(Questions):
1. Please explain, using the excerpt on blessedness and self-destruction, why it says God rejects a self that has failed.
2. Answer these questions from the excerpt on blessedness and self-destruction.
(a) Which novel does it name as portraying the double-presentation of possibilities?
(b) Which three characters from that novel does it name?
(c) According to its opening sentence, in what setting does self-fulfillment take place?

The possibilities which are presented are blessedness which comes from self-fulfillment and the acceptance by God of that self-fulfillment -- all of this, of course, in relationship with others and not in any presumed human isolation of self hood -- or the disintegration or failure which comes from self-destruction or rejection by God because there is nothing to be received by God in His consequent nature for the furthering of His purpose of good in the course of the process of creative advance. If ever this double-presentation of possibilities has been portrayed in literature, it is to be found in Dostoevski’s Brothers Karamazov. In that novel, the great Russian writer shows Ivan, Aloysha, and Dmitri as caught in this dilemma of choice; and they are appraised, in their personal quality, as blessed or damned, as we might put it, not by the arbitrary fiat of a deus ex machina, but by the ineluctable working out of what they have made of themselves, what they have become, as this is evaluated in terms of what in an earlier chapter we called whatever ultimately determines and assesses true values in the scheme of things.

[Screenshot grounding data]
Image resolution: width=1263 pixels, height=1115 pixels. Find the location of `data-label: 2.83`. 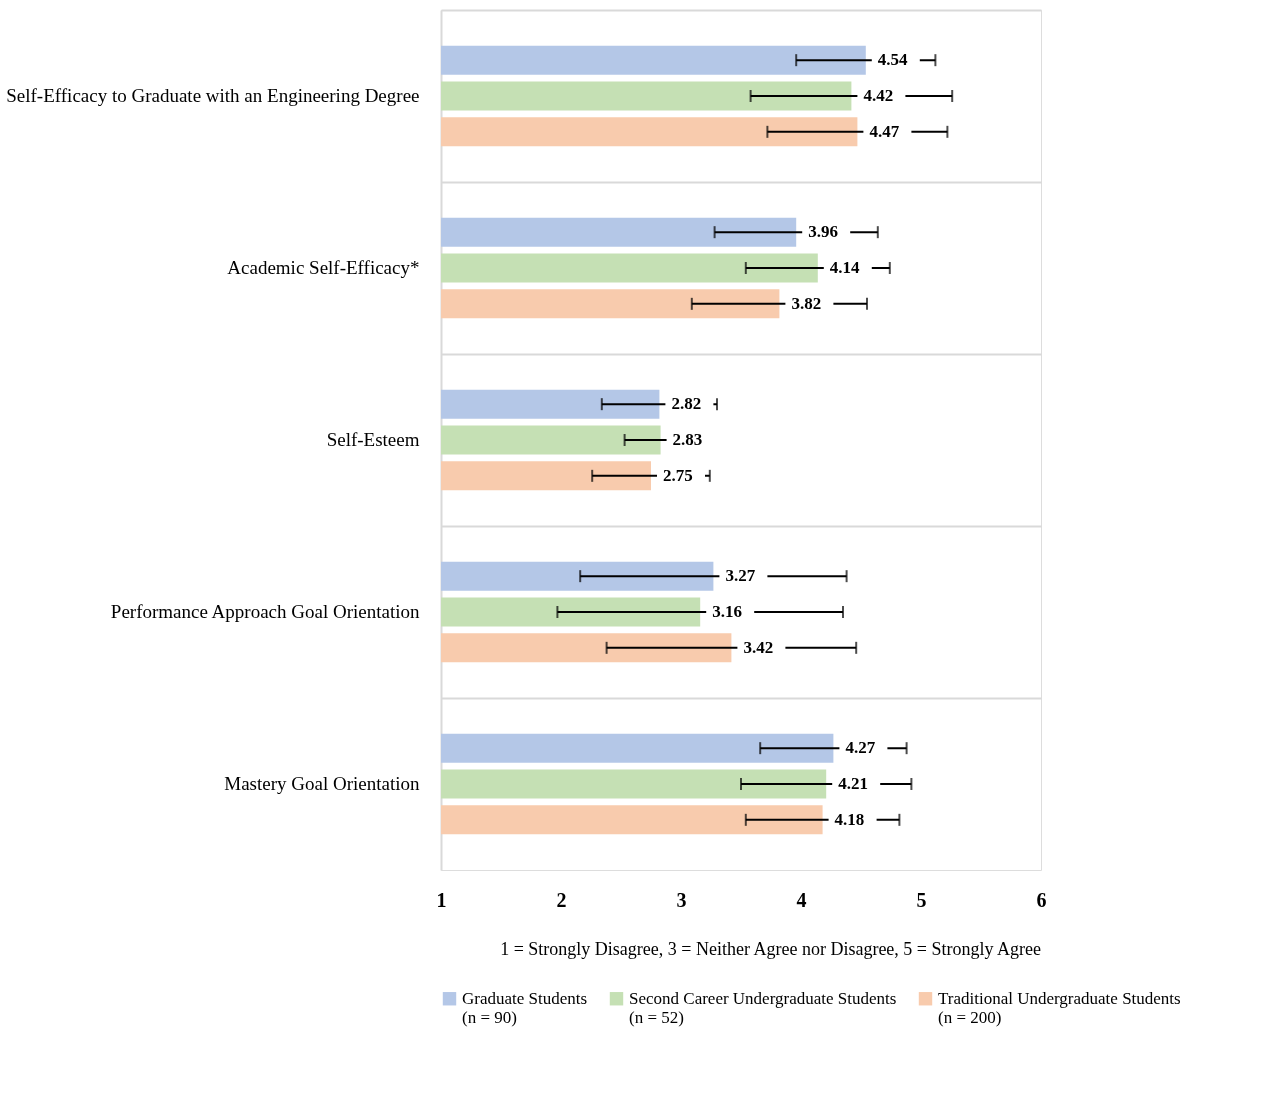

data-label: 2.83 is located at coordinates (688, 440).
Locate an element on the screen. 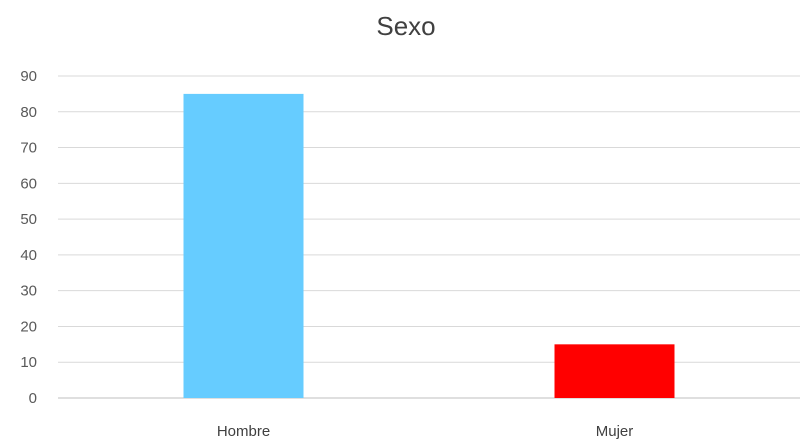 Image resolution: width=812 pixels, height=441 pixels. x-category-label: Hombre is located at coordinates (244, 432).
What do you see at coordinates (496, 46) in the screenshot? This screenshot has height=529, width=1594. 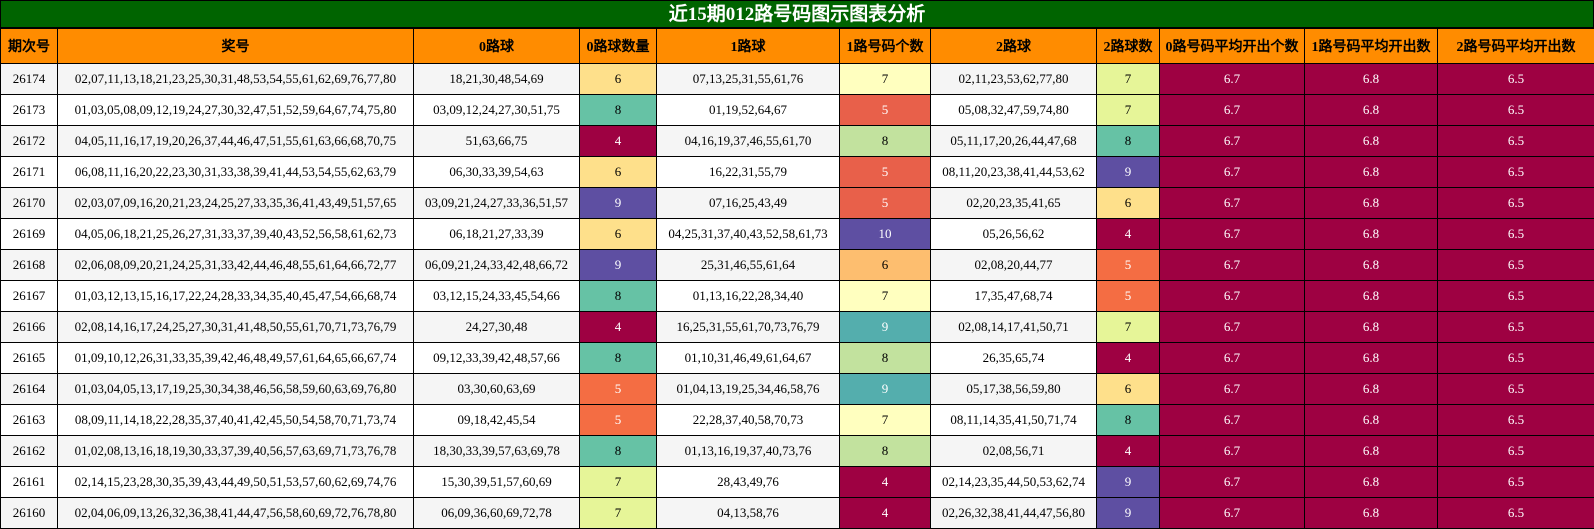 I see `column-header: 0路球` at bounding box center [496, 46].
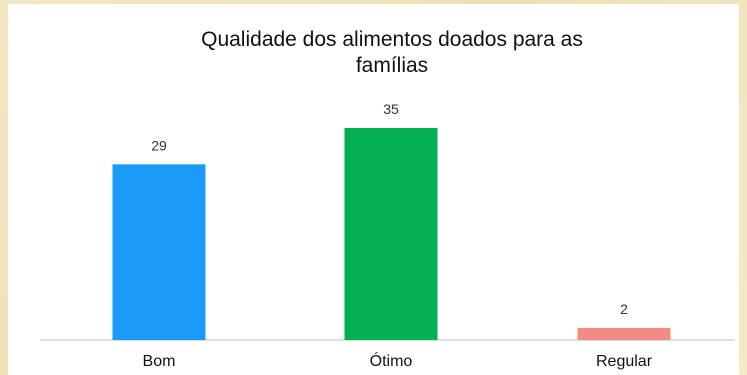  Describe the element at coordinates (391, 109) in the screenshot. I see `data-label-2: 35` at that location.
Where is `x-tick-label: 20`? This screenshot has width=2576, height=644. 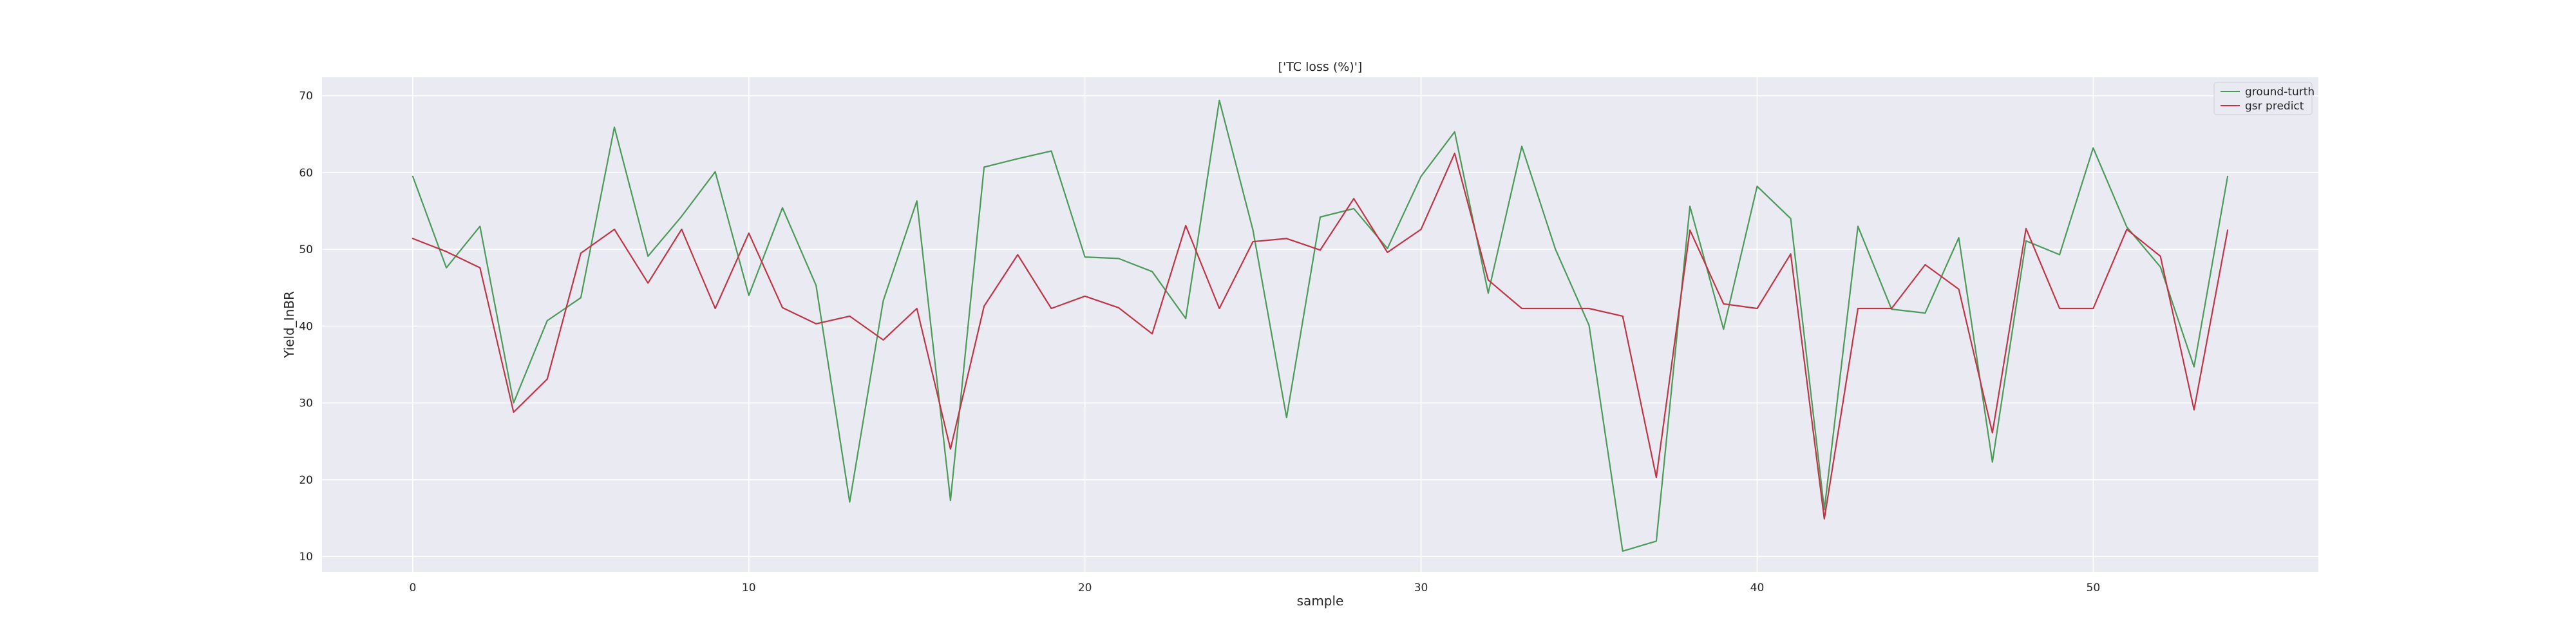 x-tick-label: 20 is located at coordinates (1085, 588).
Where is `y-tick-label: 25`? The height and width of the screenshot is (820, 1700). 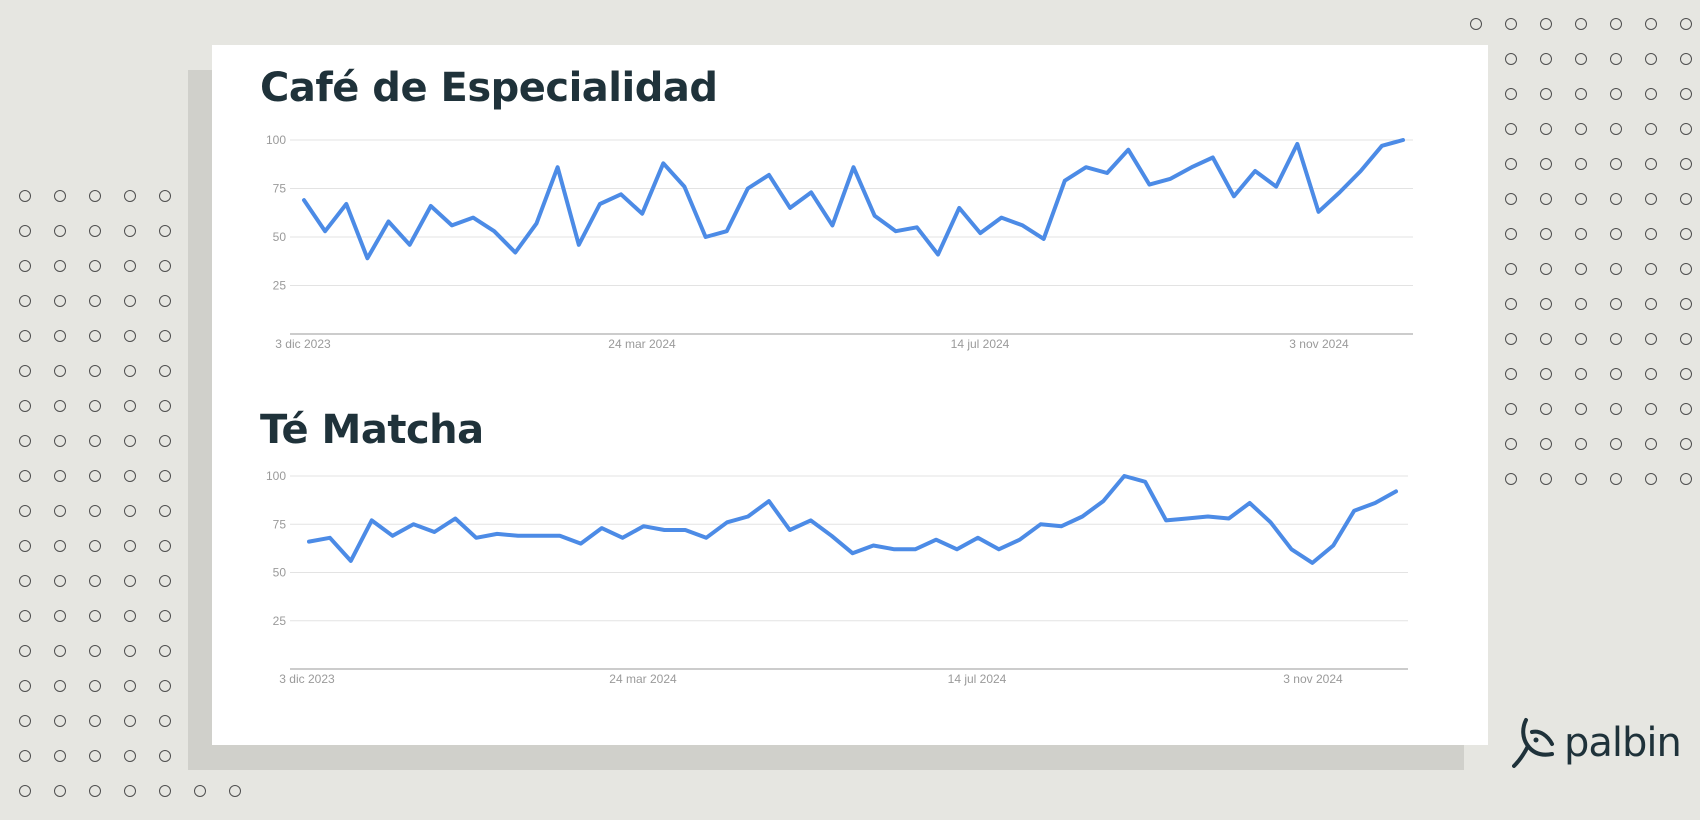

(Exercise responses):
1. The excerpt says that rejection by God comes because such a self offers nothing that God, in His consequent nature, can receive to further His purpose of good in the course of the process of creative advance.

2.
(a) Dostoevski's Brothers Karamazov.
(b) Ivan, Aloysha, and Dmitri.
(c) In relationship with others, not in isolation of selfhood.